I did my prayers, but in my thoughts I was deeply engrossed with the subject of changing karma. So many people suffer, and even though I help where I can, I still felt a lingering sense of dissatisfaction about both personal and global karma. Not that I am displeased with the universe. Far from it, I have been given so many gifts that I really cannot complain. I know that if we sit in emptiness, we can still transcend all this. When I am behaving myself and doing my practice properly, this is indeed my experience. But I do not pretend to be perfect.
The repressed kiddie mind in me who never got the chance to collect enough baseball cards was hunting for relics, pendants and other stuff to collect. Spiritual materialism, Chogyam Trungpa called it, and I agree. Nonetheless, I sat before the Buddha statue and meditated. This is when I had the intuition that I was to go to the pile of books that are left there by devotees for devotees, and to select one carefully. I have done this before, but today seemed especially significant. So the relic hunt got replaced by a book hunt.

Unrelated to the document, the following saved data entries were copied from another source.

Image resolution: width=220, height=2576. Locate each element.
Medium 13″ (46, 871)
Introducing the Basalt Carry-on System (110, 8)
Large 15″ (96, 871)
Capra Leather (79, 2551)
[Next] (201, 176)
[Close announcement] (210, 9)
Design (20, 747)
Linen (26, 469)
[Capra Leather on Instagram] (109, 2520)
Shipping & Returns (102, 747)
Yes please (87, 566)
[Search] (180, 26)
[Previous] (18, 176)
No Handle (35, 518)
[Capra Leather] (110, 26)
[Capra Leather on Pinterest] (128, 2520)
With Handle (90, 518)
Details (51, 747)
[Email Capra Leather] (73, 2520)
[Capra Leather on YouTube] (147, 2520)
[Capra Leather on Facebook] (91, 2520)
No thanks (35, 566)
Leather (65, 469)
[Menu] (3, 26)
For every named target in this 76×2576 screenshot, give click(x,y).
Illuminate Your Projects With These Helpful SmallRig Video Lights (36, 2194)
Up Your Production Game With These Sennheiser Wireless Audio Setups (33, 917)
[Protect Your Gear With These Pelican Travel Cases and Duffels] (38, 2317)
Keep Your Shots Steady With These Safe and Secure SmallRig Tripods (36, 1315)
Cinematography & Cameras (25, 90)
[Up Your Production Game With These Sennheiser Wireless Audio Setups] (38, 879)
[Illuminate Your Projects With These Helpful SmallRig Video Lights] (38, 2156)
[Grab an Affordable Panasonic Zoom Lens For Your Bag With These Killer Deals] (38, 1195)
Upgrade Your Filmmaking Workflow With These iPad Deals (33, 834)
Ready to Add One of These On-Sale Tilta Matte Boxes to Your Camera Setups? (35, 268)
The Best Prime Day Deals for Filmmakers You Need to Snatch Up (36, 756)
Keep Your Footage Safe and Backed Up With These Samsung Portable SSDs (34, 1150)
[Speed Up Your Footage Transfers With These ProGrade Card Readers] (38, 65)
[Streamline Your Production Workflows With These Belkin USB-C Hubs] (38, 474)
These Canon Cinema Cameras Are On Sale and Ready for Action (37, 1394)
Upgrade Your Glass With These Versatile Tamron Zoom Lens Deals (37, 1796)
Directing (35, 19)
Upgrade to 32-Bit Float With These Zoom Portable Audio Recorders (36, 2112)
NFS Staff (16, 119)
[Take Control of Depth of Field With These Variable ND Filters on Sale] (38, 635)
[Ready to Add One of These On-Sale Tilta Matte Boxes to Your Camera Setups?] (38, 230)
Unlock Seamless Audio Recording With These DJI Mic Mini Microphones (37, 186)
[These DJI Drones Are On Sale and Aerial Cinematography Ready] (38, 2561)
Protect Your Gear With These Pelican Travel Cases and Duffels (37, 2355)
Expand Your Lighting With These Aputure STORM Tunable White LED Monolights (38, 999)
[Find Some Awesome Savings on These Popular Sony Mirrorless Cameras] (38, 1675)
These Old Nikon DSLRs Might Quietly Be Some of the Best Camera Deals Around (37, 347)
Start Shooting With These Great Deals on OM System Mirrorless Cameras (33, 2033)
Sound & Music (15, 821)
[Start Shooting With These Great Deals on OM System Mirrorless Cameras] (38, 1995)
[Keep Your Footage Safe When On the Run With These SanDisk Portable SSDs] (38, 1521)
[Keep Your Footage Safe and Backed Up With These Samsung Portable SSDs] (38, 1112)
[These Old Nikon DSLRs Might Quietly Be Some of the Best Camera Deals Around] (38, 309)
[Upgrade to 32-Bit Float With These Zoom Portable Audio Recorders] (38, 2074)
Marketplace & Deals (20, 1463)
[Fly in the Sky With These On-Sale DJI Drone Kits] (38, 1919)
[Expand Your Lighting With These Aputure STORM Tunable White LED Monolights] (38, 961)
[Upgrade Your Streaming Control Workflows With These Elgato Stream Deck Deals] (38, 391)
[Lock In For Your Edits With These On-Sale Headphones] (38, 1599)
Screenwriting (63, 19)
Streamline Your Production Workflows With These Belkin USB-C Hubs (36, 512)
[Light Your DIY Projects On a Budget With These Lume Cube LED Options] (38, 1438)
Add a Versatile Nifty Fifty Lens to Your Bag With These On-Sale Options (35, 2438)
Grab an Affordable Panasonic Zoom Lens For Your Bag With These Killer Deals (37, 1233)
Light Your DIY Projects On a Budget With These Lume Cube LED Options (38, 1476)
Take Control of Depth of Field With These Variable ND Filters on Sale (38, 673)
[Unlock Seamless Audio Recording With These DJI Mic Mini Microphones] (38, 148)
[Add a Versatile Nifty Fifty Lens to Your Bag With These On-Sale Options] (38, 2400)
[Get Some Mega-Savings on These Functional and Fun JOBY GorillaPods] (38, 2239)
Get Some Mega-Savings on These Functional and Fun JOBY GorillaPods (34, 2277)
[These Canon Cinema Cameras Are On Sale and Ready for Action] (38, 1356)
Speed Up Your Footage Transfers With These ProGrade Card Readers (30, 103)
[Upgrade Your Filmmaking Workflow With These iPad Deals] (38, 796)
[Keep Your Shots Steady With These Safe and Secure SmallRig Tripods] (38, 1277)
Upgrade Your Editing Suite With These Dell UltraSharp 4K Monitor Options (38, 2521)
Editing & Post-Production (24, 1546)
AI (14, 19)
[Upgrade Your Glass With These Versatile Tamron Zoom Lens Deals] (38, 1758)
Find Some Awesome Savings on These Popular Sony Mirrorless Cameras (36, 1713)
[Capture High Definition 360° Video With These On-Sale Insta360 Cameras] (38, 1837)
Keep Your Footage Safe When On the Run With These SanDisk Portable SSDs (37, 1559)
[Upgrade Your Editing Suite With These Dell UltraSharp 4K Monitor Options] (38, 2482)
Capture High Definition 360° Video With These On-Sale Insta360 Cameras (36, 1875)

I selected the Diamond and Heart Sutra. This sutra is very special to me. However, in rooting through the books, I came across a rather strange looking volume called Changing Destiny. Usually unimpressed by modern interpretations of universal truths, I browsed it. My attention was caught pretty quickly. As it turns out, this book is hundreds of years old. I knew it was for me because it was a Buddhist book that was discussing the I Ching and the states of mind when drawing Taoist talismans. It describes methods of changing destiny, essentially Mahayana tactics (do good, get good) with a bit more of a Theravada motivation (I'm doing good to take care of me). At least this is what it looked like at first - later in the book it becomes more purely Mahayana in motivation. Interestingly, Liao Fan himself describes how he was given a mantra to practice - a Zhuen Ti mantra. As it happens, my own master had given me this mantra as well, and I had forgotten how powerful it is for the purification of karma.
More importantly, however, the manual describes how Liao Fan's life had been predicted to the last t (literally to the day and hour of his death) and how his life had been following that track. He eventually accepted his destiny, but was unable to change it. This book describes his discoveries AFTER he realised that it could be changed, and how to change it. It is an extremely readable text and although a touch long, I recommend it strongly. We need texts like these which are more accessible.
Here's a copy: http://www.namoamitabha.net/en/publication/liaofan/liaofan_chinkung.pdf
The commentary is by the Pure Land school of Buddhism. That would be the group that goes around chanting "Namo Amitabha". Nothing wrong with that, and surprisingly their understandings have aspects of Zen and Dzogchen in it as well.
If you're really interested in how I think destiny can be changed, then this book points more directly to the source, which is the emptiness of mind. It gives guidance on how to make requests of deities, how to accumulate merit, how to relate to sutras etc. In short, it's a book I heartily recommend.
P/S: I ended up taking the Heart Sutra home, because I felt it reflected everything. If this book was meant for me it would turn up. It turned up faster than I thought - I did not imagine that a digital version would be available.